Histochemical Staining for Lignifications, Germ-Tube Behavior and Hypersensitive Response (HR)

Hand sectioned transverse sections (TSs) of pea stem from the first node were mounted in 1% phloroglucinol prepared in 95% ethanol, then transferred on glass slide and covered with cover-slip. Concentrated HCL was added near the edge of cover-slip so that HCL reach to the section (Guo et al., 2001). Pink color development showed lignin deposition. Observation was done under a compound light microscope (Nikon, Japan). For the germ tube behavior study leaf samples were destained in ethanol: acetic acid (3:1) solution. After leaf clearing leaves were stained with cotton blue and observed in a light compound microscope after mounting in glycerol. Germ tube lengths were calculated from 50 conidia per leaf from three different leaves of each treatment. For observation of HR, cleared leaves from different microbial treatments was observed under a light microscope after 72 h of pathogen challenge.
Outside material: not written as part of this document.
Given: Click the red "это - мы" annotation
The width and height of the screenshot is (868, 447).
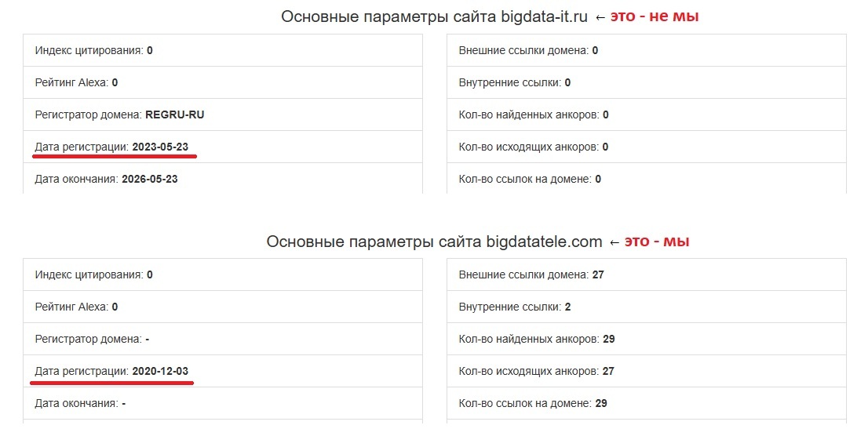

Quantitative Estimation of Lignin

Quantitative estimation of lignin was done using the acid-solubilization method described by Dence (1992). Oven dry leaf and stem samples were crushed in mortar and pestle. 0.1 g of dry powdered sample was dissolved in 72% H2SO4. The acid added samples were incubated for 1 h at 30°C. 28 ml of sterilized distilled water was added after incubation. Further, autoclaving was done for 1 h at 121°C and 15 psi. Autoclaved samples were filtered in hot (80°C) condition by using Whatman No.1 filter paper. Filtrate was taken for spectrophotometric analysis at 205 nm. Results were described as lignin content in μg/g of dry weight.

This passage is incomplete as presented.